» **Work to be completed**: Look for the line with "Task: Select the 申报告知 step label" in the data below, then reproduce word for word that line and every line after it. Leave out all pictures and add nothing.

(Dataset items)
+++

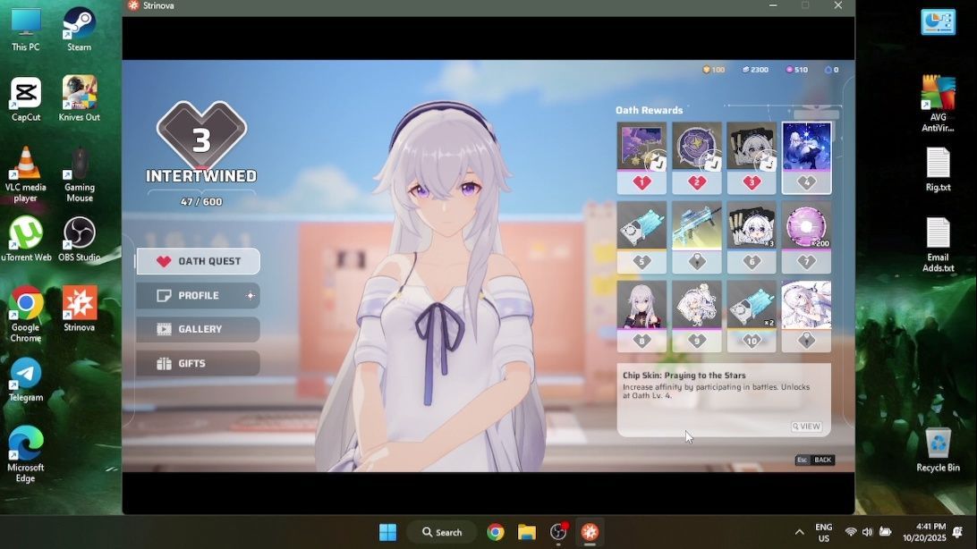Viewport: 977px width, 549px height.
Task: Click the View button for chip skin
Action: 806,427
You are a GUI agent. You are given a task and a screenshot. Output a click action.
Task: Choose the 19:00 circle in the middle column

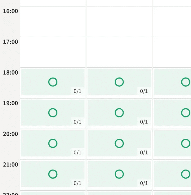click(119, 113)
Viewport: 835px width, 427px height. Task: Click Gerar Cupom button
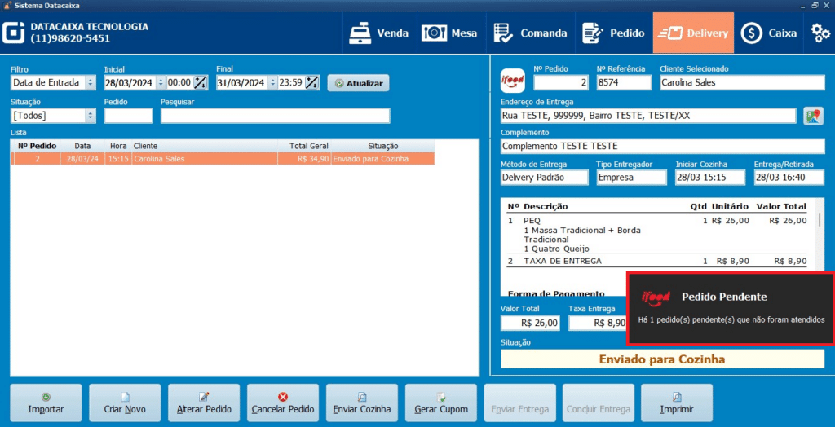click(441, 402)
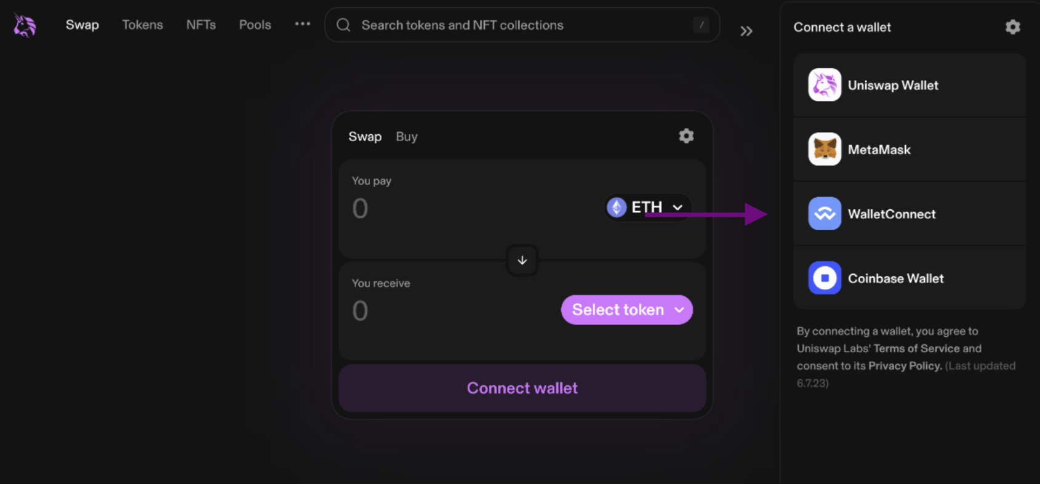Click the Uniswap unicorn logo
The image size is (1040, 484).
(23, 25)
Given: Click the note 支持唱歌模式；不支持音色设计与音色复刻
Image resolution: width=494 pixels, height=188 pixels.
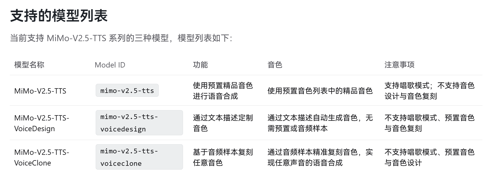Looking at the screenshot, I should pyautogui.click(x=429, y=91).
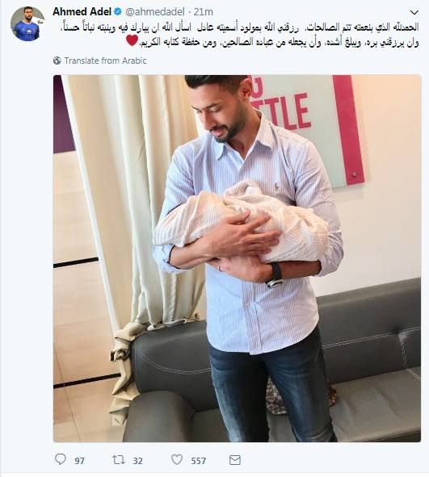Open the Ahmed Adel display name
The image size is (429, 477).
coord(82,11)
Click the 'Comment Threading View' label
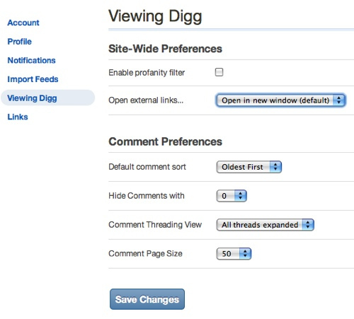This screenshot has width=354, height=319. point(155,225)
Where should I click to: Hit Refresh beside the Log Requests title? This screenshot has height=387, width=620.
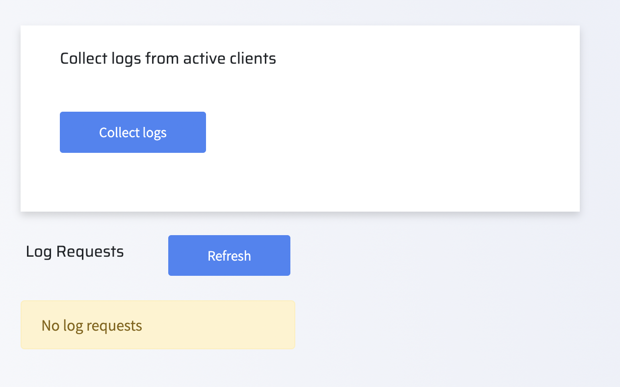click(x=229, y=256)
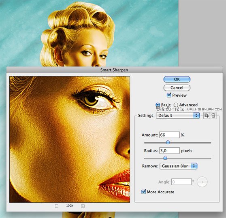The image size is (226, 218).
Task: Open the Settings Default dropdown
Action: coord(178,115)
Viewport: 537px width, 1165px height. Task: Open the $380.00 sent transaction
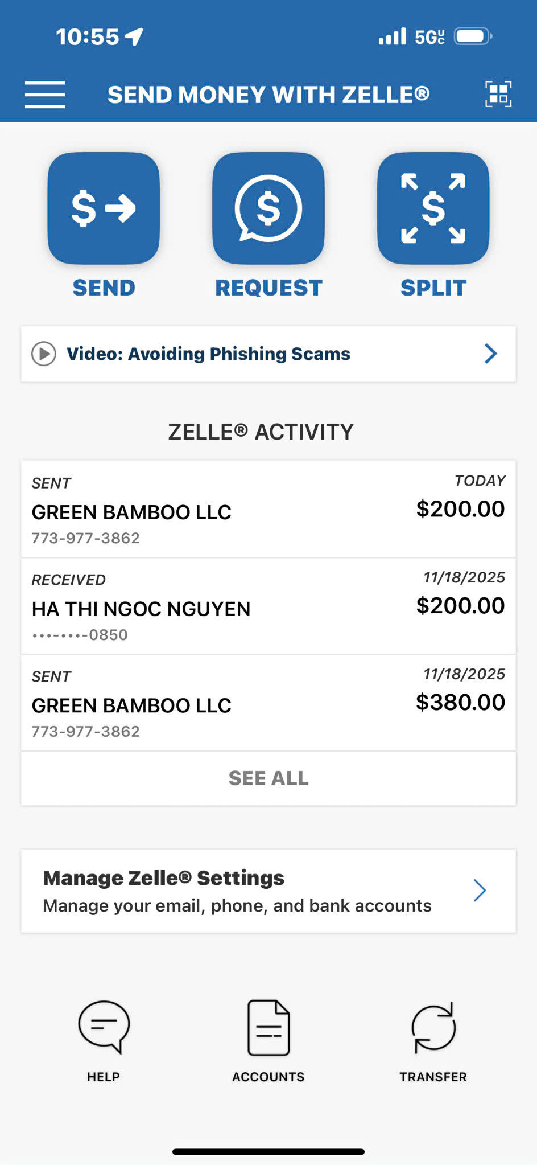tap(269, 703)
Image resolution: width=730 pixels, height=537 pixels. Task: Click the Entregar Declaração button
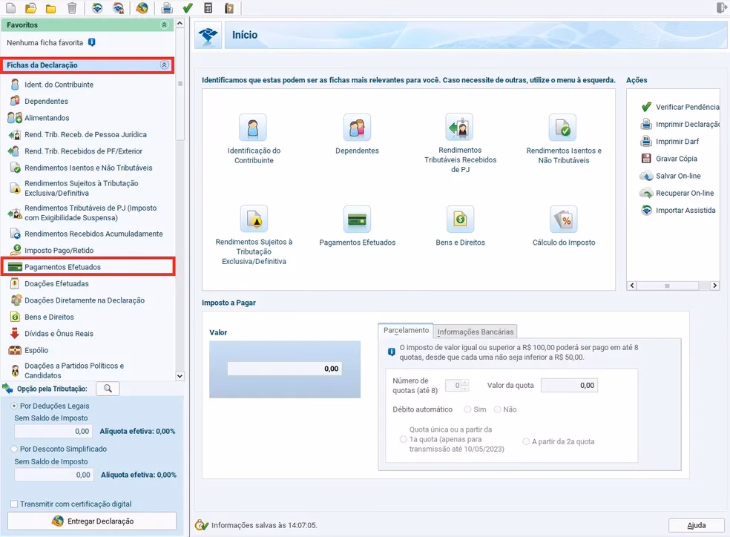(93, 521)
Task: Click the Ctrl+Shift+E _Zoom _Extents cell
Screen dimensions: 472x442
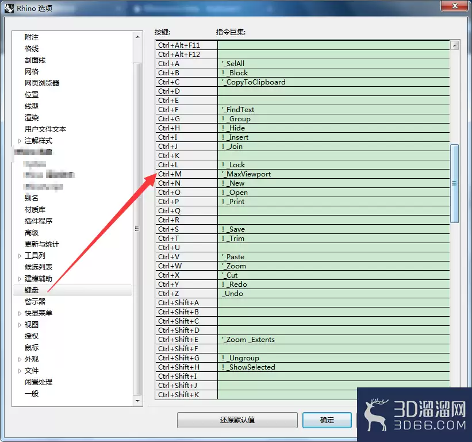Action: 333,340
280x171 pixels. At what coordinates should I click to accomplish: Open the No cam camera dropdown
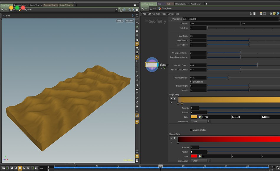(129, 21)
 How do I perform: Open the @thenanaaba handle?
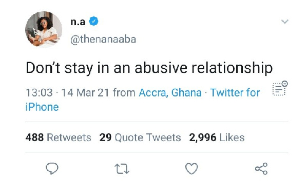(103, 39)
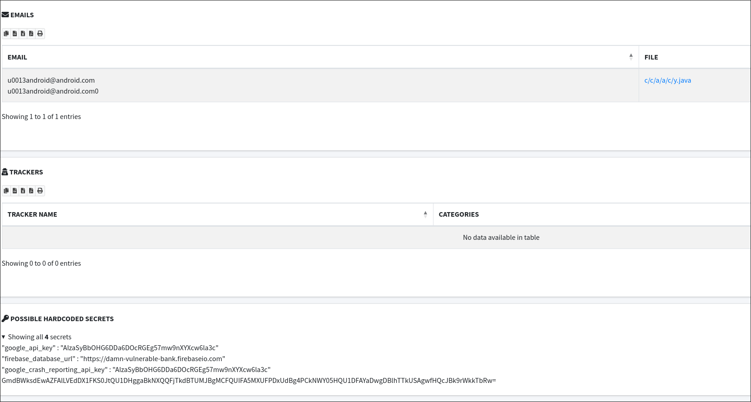Export Trackers table as CSV
This screenshot has height=402, width=751.
(15, 191)
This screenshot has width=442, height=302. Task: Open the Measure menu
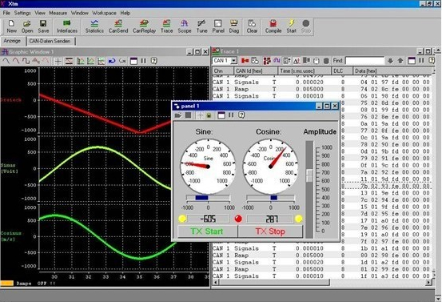[58, 13]
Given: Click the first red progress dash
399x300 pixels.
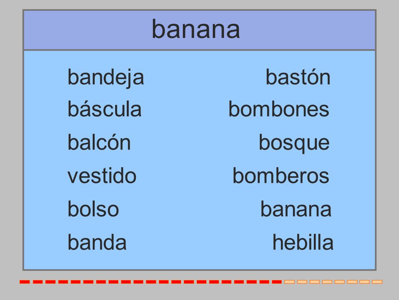Looking at the screenshot, I should click(x=25, y=282).
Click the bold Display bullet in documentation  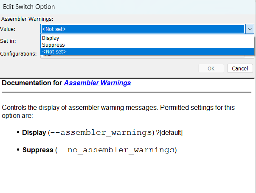click(34, 133)
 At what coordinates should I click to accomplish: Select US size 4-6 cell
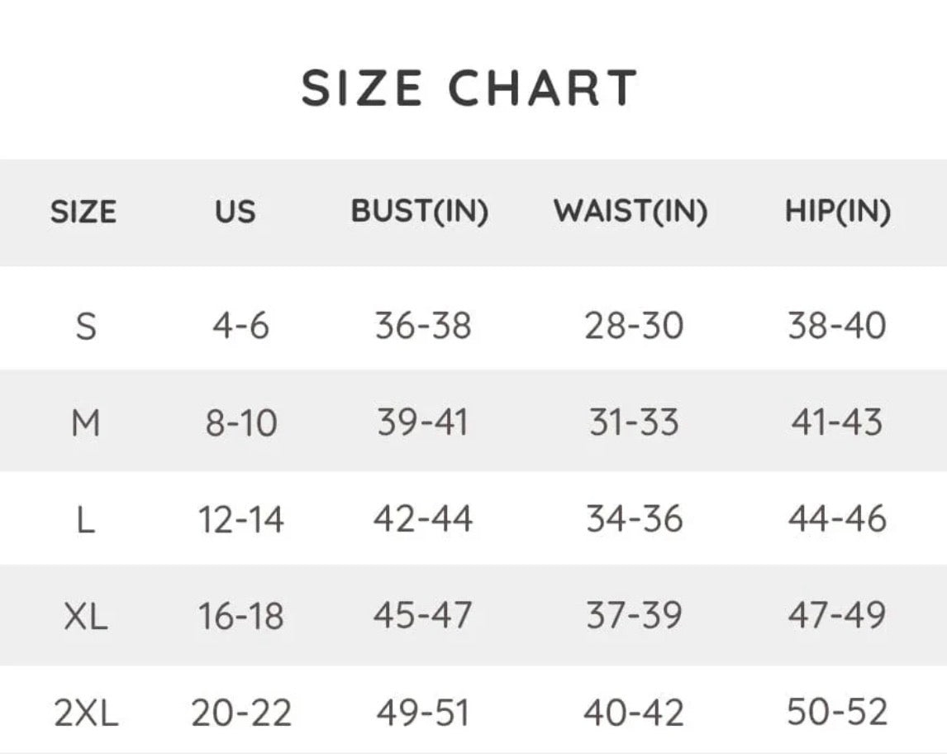point(240,327)
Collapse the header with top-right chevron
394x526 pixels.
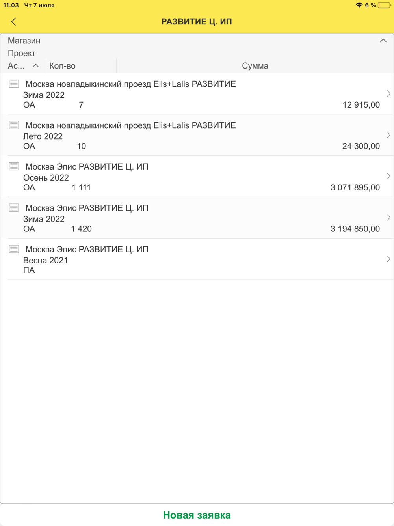[383, 41]
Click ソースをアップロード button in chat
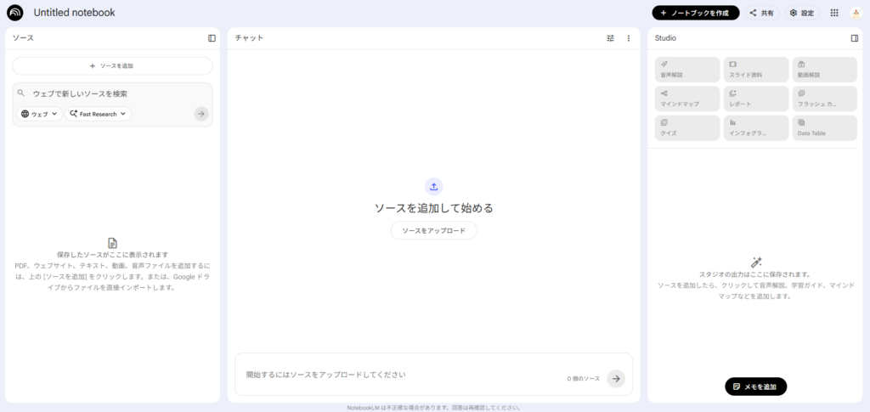Image resolution: width=870 pixels, height=412 pixels. point(433,230)
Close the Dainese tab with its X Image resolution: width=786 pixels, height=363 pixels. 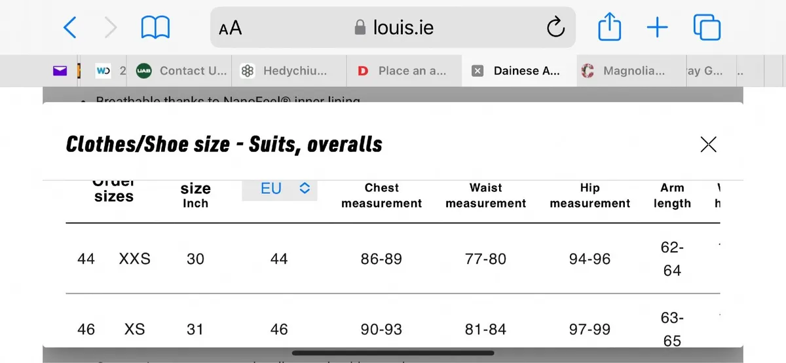click(x=477, y=71)
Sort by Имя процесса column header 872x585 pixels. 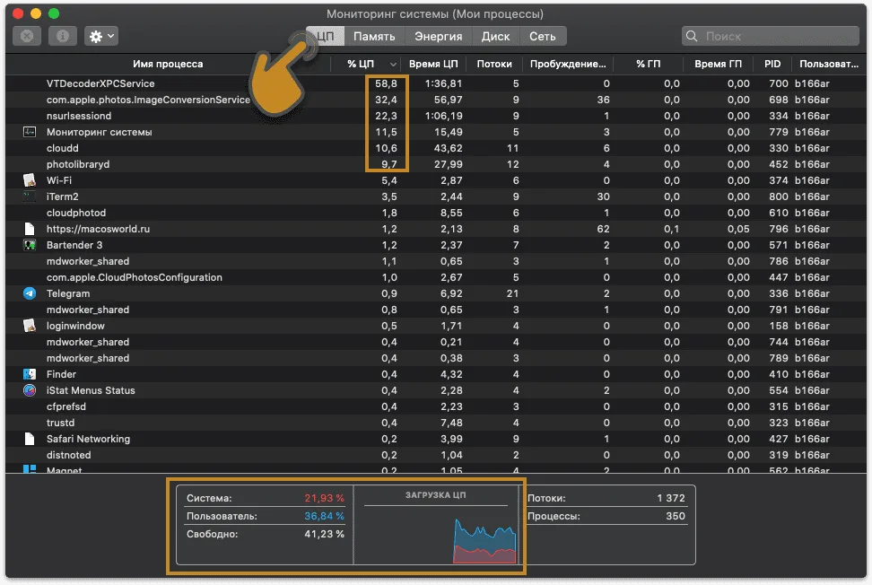coord(168,64)
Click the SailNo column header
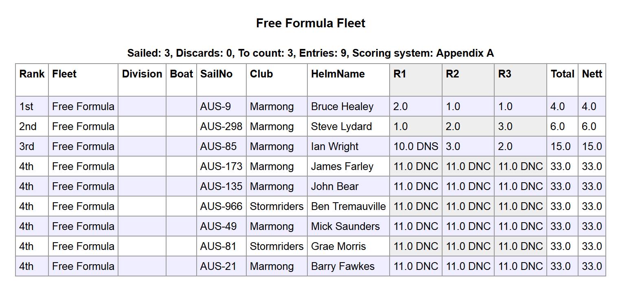This screenshot has height=296, width=629. point(216,74)
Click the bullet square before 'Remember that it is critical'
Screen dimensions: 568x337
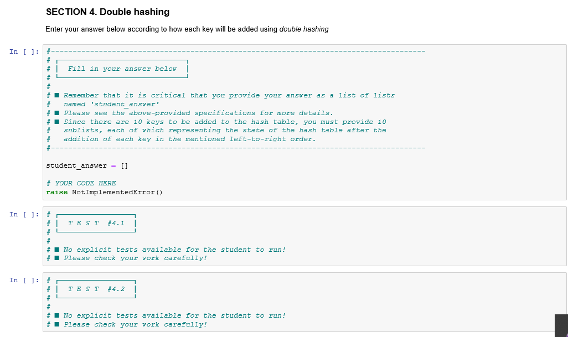click(x=57, y=95)
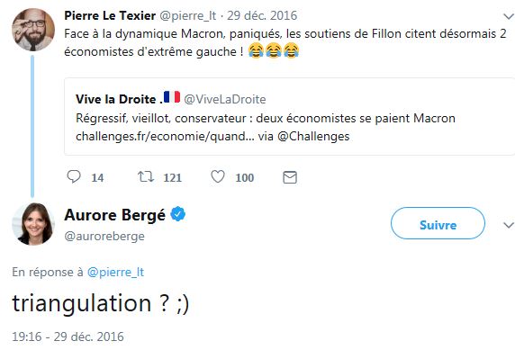Open Vive la Droite quoted account name

click(119, 99)
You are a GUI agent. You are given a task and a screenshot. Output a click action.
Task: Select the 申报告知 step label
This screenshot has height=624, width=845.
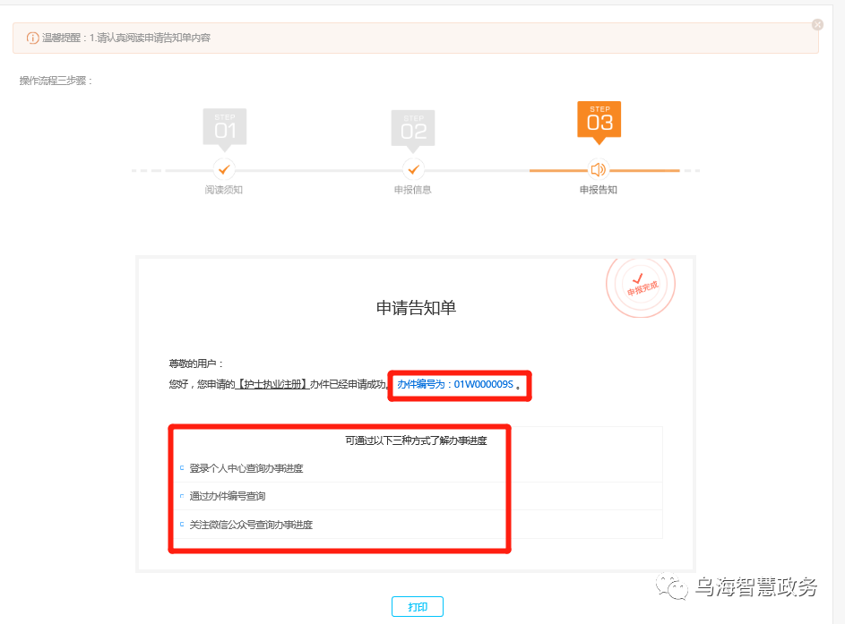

+++

» **Expected output**:
Task: Select the 申报告知 step label
This screenshot has height=624, width=845.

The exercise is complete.